Уже в двух шагах от двери в свои покои Шеритра подняла голову, чтобы взглянуть на свое отражение. Сутулая, худая, – лишенная привлекательности девушка – гладкое медное зеркало высотой от пола до потолка было к ней совершенно безжалостно. «Я ничего не могу с собой поделать, – подумала она с отчаянием, граничащим с паникой. – И лишь он один обладает способностью изменять меня до неузнаваемости, поэтому я не должна упускать такого шанса. Так что на этот раз не стану заботиться об остальных». И, отвернувшись от медной стены, она вошла к себе.

Казалось, что ужин не кончится никогда. Мать явно мучилась от головной боли, но тем не менее она приложила все усилия, чтобы как полагается принять двух глашатаев фараона, неожиданно посетивших их дом по пути на юг, в Нубию. Потом, после ужина, Шеритра отправилась на поиски Гори. Брат с угрюмым видом сидел у главного входа, положив больную ногу на возвышение и уставившись в душную тьму, которая, казалось, еще больше раскаляется от ярко горящих факелов, освещающих двор перед домом и мощеную дорожку к причалу. Шеритра, подобрав платье, уселась у его ног прямо на ступени, ведущие внутрь дома. Гори поднял на нее глаза. Он улыбнулся ей своей обычной обезоруживающей улыбкой, но Шеритру не так-то легко было обмануть.
– У тебя какое-то горе, правда? – спросила она напрямик. – И мне кажется, что причина твоего несчастья не в больном колене.
Он едва слышно пробормотал ругательство, потом усмехнулся.
– Твоя проницательность просто сбивает с толку, – ответил он. – Нет, колено здесь ни при чем. Отец завтра снимет швы.
Шеритра ждала, что он скажет что-то еще, но Гори молчал. На какое-то мгновение ей показалось, что, может быть, лучше будет промолчать, но ее пугала отчужденность, вдруг ворвавшаяся в их семью, необъяснимое охлаждение, которое возникло между родителями, между отцом и ею самой, между отцом и братом. Она ощущала в душе отчаянное желание не терять близости со своим прекрасным братом, которого так любила, потому что без него, она понимала, ей некого будет любить. Несмотря на свою разгорающуюся страсть к Хармину, она пока не во всем могла ему довериться.

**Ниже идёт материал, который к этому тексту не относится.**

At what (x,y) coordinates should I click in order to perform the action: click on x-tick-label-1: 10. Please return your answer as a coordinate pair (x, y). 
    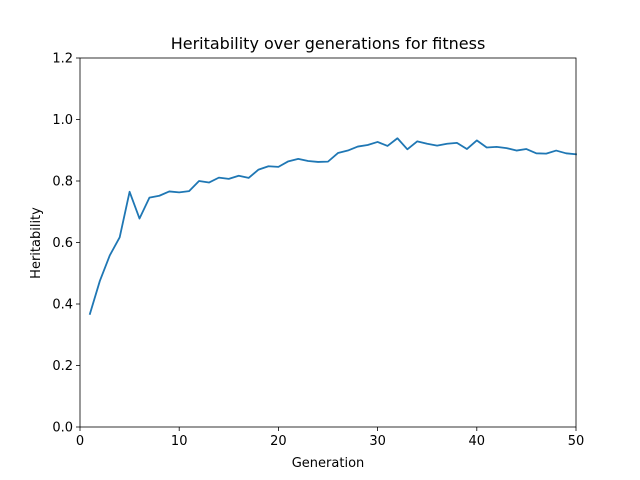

– Ты влюблен в Табубу, так ведь? – тихо произнесла она.
Она уже начала бояться, что Гори не ответит или, еще хуже, солжет ей, но вот он неуклюже потянулся к ней и коснулся губами ее щеки, пощекотав волосами.
– Да, – ответил он, выдавая сорвавшимся голосом глубокое волнение.
– Она знает об этом?
– Да. – Он вздохнул. – Когда я был у нее вчера, я во всем ей признался. Она же сказала, что я могу приезжать к ней когда захочу и что мы навсегда останемся добрыми друзьями.

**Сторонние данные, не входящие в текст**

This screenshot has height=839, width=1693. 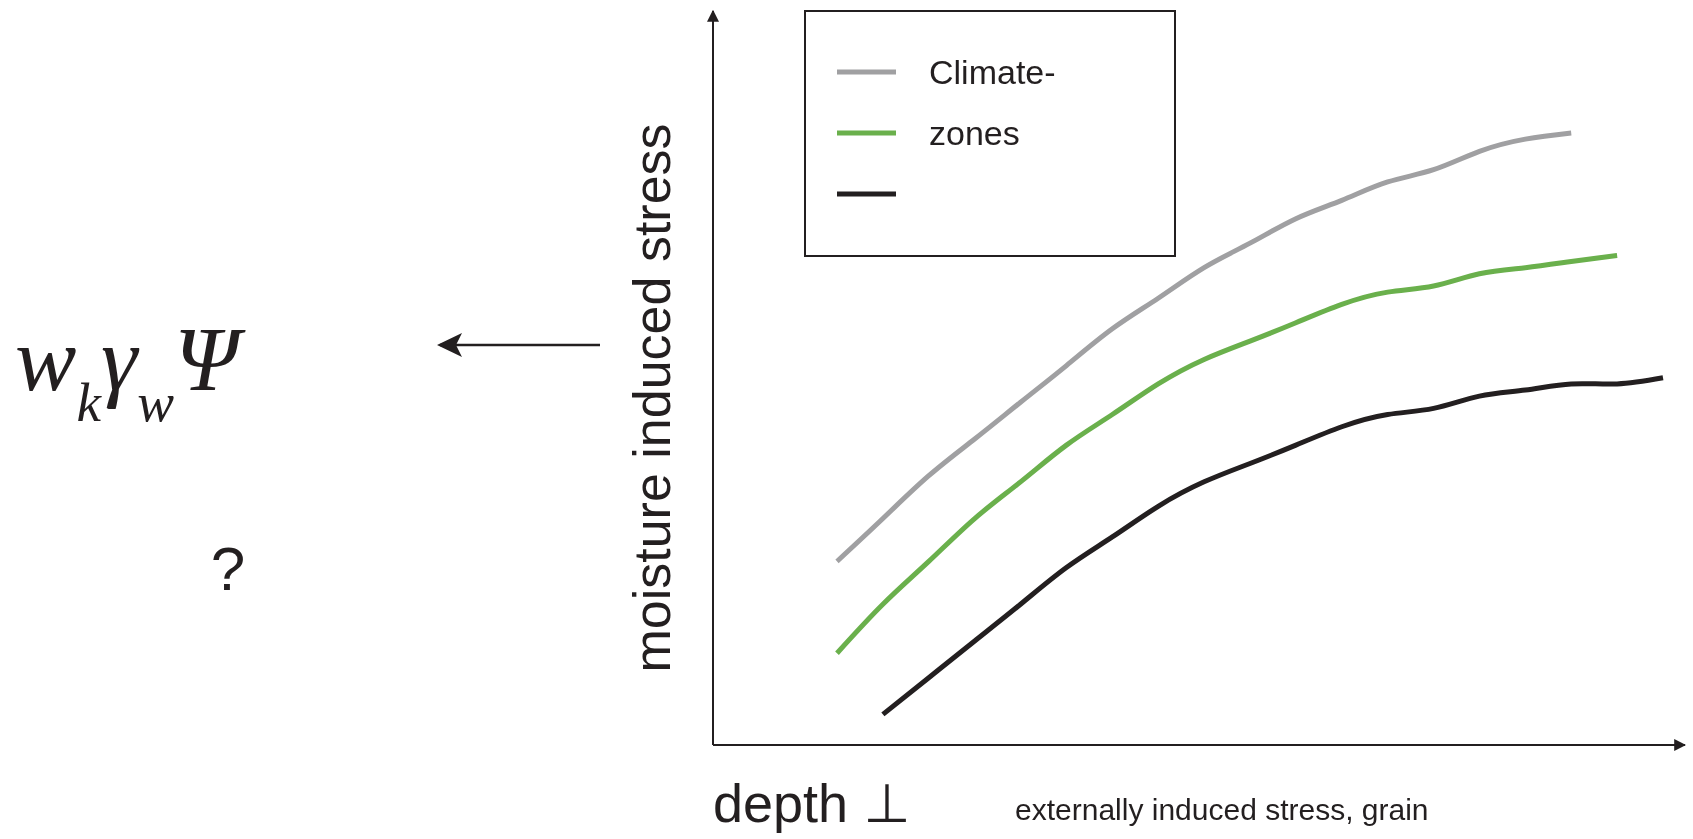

Сердце девушки переполнялось жалостью к брату. Он был в таком отчаянии, он так запутался.
– И ты согласился? Гори сел прямо.
– Конечно нет! – воскликнул он. – Я сумею найти способ завоевать ее любовь. В конце концов, я ведь один из самых завидных женихов в Египте и, конечно же, самый красивый. Она не сможет устоять, если мое великолепное тело будет маячить у нее перед глазами достаточно часто.

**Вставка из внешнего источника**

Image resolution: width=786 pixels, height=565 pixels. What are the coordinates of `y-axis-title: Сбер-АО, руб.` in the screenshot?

Шеритру поразила циничность его слов.
– Но, Гори, ты ведь никогда… твоя сила именно в том…
– Ну, я просто никогда прежде не задумывался, какую хорошую службу может сослужить привлекательная внешность, каким мощным оружием она может стать, – со стоном произнес он. – Мужчины у нее нет. Если бы ее чувства были отданы кому-то другому, она сказала бы мне об этом. Нет, Шеритра, сейчас она засела у меня в печенках, но настанет день, когда у нее в печенках засяду я.
Шеритру поразили и его грубые слова, и резкий, хриплый голос, каким они были произнесены. В отчаянии она старалась найти в нем хорошо знакомые черты милого брата, всегда веселого и открытого, за это и горячо любимого всеми вокруг.
– А с отцом ты говорил об этом? – спросила она.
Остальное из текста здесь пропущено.